# Locking gas cap



## SDGoat619 (Mar 21, 2011)

I believe that someone attempted to syphon gas out of my 65 yesterday. I went to auto zone and picked up a locking gas cap. The stock cap says not vented but the only ones they had were vented. Will this make a difference good or bad. 

Sent from my PC36100 using AutoGuide App


----------



## dimitri (Feb 13, 2009)

They sell them. I have a non-vented locking cap. I would take that back and try Napa. If they don't have it they can probably order it.


----------



## geeteeohguy (Feb 2, 2008)

A vented cap will leak every time you take off from a stop, due to the low position of the filler cap.
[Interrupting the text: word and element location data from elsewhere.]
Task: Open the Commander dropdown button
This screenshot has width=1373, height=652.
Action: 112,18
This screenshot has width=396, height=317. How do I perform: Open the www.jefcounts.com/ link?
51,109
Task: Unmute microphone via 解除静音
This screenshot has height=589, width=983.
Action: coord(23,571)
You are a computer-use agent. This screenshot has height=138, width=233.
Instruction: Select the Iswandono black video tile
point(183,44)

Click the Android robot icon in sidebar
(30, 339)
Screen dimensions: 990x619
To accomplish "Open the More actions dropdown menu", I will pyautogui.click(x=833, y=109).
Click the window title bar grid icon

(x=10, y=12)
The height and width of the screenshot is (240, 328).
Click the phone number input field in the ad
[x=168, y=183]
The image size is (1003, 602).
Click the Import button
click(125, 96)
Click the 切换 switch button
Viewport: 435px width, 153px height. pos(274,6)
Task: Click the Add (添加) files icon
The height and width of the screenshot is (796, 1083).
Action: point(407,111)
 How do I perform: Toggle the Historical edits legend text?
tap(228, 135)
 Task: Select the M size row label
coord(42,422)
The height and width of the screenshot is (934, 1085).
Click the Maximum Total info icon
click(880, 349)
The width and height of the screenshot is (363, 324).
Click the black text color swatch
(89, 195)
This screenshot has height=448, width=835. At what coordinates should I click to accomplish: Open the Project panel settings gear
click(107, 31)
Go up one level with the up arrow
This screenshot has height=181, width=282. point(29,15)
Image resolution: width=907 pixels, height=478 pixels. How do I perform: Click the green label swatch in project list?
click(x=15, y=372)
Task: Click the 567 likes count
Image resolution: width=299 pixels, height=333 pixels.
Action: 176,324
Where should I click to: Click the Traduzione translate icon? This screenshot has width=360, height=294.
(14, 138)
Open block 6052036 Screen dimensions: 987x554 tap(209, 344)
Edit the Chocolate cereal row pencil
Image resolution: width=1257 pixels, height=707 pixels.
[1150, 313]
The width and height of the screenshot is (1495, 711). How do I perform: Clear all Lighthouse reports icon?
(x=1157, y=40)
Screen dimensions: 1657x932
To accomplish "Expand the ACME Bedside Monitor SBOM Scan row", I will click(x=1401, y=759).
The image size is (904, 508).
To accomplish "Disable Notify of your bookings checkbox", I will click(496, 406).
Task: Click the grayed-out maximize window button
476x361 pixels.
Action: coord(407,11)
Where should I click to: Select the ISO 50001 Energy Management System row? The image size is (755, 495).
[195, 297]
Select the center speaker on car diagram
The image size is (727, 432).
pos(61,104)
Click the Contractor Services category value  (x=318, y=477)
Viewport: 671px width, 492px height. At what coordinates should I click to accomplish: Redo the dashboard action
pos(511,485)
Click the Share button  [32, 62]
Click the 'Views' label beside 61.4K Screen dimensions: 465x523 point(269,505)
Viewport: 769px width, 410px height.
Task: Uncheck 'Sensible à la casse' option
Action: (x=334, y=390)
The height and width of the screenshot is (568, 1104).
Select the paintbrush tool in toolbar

I have never had good luck with any locking gas cap sealing on these cars. Good luck, though.


----------



## Eric Animal (Oct 28, 2007)

Tape a cocked rat trap to the inside of the filler door......just don't forget it when YOU go for gas.....


----------



## SDGoat619 (Mar 21, 2011)

hahaha i like the rat trap idea. Maybe I will just leave the locking cap on when parked and put the stock one on when driving.


----------



## 68greengoat (Sep 15, 2005)

SDGoat619 said:


> hahaha i like the rat trap idea. Maybe I will just leave the locking cap on when parked and put the stock one on when driving.


That will probably get old in a hurry. I assume you don't have a vent nipple with a rubber line on the filler neck of the tank? If you do, you don't need a vented cap. Just checkin'............


----------



## SDGoat619 (Mar 21, 2011)

Yeah i do have the vented filler neck. However the only locking gas cap that i can get in good old cali are the vented caps mainly b/c of emissions regulations. Maybe I can fill the cap vent with sylicone or something to block it off considering the filler neck is already vented


----------



## crustysack (Oct 5, 2008)

order one online


----------



## pontiac (Mar 6, 2011)

actually California does not wanted vented caps. They want no evaporative emissions from the tank


----------



## 68greengoat (Sep 15, 2005)

SDGoat619 said:


> Yeah i do have the vented filler neck. However the only locking gas cap that i can get in good old cali are the vented caps mainly b/c of emissions regulations. Maybe I can fill the cap vent with sylicone or something to block it off considering the filler neck is already vented


I read your original post "slower" this time. lol Must have read it too fast the 1st time. I think I missed the word "stock". My neighbors thru the woods had a party last nite. I think I was still tired when I replied earler...


----------



## SDGoat619 (Mar 21, 2011)

On second investigation, I think my tank might be leaking. Has anyone seen this happen 

Sent from my PC36100 using AutoGuide App


----------



## SDGoat619 (Mar 21, 2011)

It is 80 out today sunny and humid. Could this be the issue 

Sent from my PC36100 using AutoGuide App


----------



## Thumpin455 (Feb 17, 2010)

Gas tanks do rust, and the hoses go bad too. Make sure it isnt a rust hole leaking, and replace the vent hose to see if the leak goes away. I used to replace some of them every two to five years or so because they would get brittle on my drag car. The rust comes from condensation when the tank cools and it isnt full of fuel, water can form on the inside and start rust if it sits for a while without a full tank. Up here in Michigan the tanks rust from the outside because of salt, unless you live by the ocean it would be inside out.


----------



## Rukee (Feb 8, 2007)

It looks like water in the gas from that last pic.


----------